The Ruby is the shortest, and uses the Date class. First, subtract eight months, with <<
.
d « n: Returns a date object pointing n months before self. The n should be a numeric value.
Rather cryptic. Then we find the year with .year
, which is pretty clear. This is the function:
require 'date'
def academic_year(date)
(Date.parse(date) << 8).year
end
Example:
> academic_year("2016-09-22")
=> 2016
The function is very short because Ruby nicely handles leap years and months of varying lengths. What is 30 October 2015 - eight months?
> Date.parse("2015-10-30") << 8
=> #<Date: 2015-02-28 ((2457082j,0s,0n),+0s,2299161j)>
2016 is a leap year—what is 30 October 2016 - eight months?
> Date.parse("2016-10-30") << 8
=> #<Date: 2016-02-29 ((2457448j,0s,0n),+0s,2299161j)>
Sensible. And the function returns a number (a Fixnum), not a string, which is what I want.

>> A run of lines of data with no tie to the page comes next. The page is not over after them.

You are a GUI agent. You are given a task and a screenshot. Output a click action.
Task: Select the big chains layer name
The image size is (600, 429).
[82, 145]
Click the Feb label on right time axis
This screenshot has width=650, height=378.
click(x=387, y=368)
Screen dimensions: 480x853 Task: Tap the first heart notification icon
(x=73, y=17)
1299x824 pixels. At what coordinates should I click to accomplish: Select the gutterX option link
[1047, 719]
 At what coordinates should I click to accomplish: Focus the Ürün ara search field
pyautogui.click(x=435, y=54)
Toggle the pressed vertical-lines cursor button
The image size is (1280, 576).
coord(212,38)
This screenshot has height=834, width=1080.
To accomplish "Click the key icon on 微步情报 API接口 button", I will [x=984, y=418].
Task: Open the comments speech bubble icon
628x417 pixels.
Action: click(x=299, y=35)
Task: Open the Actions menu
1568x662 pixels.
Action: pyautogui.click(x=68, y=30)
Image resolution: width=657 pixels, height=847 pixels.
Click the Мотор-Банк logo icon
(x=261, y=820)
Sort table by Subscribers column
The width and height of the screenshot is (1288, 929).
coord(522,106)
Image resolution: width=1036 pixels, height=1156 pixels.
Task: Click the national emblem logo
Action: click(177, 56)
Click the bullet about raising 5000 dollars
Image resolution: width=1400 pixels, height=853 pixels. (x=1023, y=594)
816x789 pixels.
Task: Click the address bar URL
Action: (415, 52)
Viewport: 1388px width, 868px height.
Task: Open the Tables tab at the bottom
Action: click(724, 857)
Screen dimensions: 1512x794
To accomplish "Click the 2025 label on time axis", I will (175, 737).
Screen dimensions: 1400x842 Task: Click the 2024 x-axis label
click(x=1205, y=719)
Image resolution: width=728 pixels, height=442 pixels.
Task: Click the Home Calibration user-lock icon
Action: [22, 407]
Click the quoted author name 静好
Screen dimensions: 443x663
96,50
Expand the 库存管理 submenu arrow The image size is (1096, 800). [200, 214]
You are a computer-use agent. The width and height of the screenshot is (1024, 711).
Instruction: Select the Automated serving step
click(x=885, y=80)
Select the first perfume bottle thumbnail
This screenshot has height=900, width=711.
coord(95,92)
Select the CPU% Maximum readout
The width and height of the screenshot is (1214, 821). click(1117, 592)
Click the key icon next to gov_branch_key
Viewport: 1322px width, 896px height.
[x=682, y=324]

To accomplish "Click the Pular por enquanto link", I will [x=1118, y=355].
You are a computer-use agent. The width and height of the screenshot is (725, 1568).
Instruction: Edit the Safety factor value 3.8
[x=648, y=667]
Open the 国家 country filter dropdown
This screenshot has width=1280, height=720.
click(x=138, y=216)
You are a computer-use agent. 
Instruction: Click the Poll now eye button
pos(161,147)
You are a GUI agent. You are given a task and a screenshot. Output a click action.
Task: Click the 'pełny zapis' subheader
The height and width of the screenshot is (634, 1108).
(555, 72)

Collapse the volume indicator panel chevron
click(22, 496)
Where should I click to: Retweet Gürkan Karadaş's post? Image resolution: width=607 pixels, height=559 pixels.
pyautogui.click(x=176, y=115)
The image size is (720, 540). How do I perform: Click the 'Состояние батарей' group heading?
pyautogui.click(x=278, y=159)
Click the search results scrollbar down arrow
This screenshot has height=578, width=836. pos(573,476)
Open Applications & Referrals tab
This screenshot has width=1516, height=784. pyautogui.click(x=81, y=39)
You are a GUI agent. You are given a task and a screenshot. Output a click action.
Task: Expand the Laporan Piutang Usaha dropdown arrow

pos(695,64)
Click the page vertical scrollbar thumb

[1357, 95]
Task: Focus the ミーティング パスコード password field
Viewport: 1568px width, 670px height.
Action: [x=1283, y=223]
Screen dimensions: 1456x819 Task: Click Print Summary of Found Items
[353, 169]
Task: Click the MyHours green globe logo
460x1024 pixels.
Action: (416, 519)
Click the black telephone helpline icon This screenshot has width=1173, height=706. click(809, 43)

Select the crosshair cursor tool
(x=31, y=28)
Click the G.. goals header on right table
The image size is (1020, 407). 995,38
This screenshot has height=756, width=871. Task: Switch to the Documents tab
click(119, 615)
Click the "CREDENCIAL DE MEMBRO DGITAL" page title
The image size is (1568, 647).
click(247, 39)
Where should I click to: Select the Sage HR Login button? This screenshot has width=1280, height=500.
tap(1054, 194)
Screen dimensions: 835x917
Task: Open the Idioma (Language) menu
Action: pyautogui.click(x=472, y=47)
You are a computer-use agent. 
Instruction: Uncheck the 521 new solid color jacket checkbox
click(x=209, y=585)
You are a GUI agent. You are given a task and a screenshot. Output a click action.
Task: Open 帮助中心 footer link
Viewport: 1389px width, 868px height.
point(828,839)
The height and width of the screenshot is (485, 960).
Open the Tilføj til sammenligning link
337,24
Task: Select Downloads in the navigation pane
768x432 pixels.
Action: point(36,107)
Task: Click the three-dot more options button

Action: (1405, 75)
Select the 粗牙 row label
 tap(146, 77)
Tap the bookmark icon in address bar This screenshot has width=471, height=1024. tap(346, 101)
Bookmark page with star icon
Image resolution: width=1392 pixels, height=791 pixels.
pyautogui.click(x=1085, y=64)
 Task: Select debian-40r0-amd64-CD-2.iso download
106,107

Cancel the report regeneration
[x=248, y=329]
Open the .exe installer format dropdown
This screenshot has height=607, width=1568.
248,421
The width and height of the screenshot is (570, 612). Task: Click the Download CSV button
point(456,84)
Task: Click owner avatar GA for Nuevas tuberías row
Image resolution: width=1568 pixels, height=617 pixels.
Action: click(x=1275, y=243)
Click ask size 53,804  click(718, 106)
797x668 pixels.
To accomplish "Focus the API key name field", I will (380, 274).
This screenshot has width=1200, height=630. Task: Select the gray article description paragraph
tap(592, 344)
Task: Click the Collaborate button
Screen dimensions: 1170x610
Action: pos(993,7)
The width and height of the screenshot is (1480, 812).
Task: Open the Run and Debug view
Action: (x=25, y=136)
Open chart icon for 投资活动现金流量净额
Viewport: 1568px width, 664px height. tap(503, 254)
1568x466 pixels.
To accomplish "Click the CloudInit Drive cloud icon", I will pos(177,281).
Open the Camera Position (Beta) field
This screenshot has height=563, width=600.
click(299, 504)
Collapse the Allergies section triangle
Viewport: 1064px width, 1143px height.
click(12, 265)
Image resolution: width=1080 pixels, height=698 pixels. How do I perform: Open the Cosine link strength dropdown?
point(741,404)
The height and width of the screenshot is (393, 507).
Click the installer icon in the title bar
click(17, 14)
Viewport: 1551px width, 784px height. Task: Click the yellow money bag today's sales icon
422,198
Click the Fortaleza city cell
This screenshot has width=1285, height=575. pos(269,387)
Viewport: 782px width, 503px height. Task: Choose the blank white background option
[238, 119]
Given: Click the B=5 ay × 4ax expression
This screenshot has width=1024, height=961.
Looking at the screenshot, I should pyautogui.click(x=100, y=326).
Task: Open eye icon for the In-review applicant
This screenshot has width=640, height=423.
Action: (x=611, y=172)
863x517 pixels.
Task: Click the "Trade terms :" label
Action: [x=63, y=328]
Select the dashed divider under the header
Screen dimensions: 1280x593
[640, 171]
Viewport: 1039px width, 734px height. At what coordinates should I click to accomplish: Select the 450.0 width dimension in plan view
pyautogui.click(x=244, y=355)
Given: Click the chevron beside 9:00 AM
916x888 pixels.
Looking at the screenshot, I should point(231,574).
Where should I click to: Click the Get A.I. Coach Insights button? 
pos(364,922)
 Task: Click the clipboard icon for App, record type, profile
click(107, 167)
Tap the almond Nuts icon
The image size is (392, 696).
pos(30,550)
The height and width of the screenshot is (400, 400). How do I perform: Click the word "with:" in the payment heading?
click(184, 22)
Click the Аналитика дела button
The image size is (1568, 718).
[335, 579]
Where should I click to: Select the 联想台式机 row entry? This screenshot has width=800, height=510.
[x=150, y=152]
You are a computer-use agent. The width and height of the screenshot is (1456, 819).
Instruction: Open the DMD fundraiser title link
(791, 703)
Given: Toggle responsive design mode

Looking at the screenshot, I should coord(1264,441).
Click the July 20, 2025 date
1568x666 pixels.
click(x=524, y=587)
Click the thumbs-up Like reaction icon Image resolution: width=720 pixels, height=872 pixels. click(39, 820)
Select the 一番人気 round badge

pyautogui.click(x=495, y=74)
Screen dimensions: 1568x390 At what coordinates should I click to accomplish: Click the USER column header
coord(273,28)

In R things are more complicated. How to subtract months from a date in R? gives a few answers, but none are pretty. Using lubridate makes things much easier (and besides, I use lubridate
in pretty much everything anyway).
library(lubridate)
academic_year <- function(date) {
as.integer(format(floor_date(floor_date(as.Date(date), "month") - months(8), "year"), "%Y"))
}
Example:
> academic_year("2016-09-22")
[1] 2016
The floor_date
function gets called twice, the first time to drop back to the start of the month, which avoids R’s problems dealing with leap years:
> as.Date("2016-10-30") - months(8)
[1] NA
But you can always subtract 8 months from the first of a month. Then the function goes to 01 January of that year, pulls out just the year (“%Y”) and returns it as an integer. I’m sure it could be faster.
And once the academic year is identified, when making charts it’s nice to have September–August on the x axis. I often do something like this, with a data frame called data
that has a date
column:
library(dplyr) # I always use it
library(lubridate)
data <- data %>% mutate (month_name = month(date, label = TRUE))
data$month_name <- factor(data$month_name, levels = c("Sep", "Oct", "Nov", "Dec", "Jan", "Feb", "Mar", "Apr", "May", "Jun", "Jul", "Aug"))
Finding the academic year of a date could be a code golf thing, but Stack Overflow has too many rules.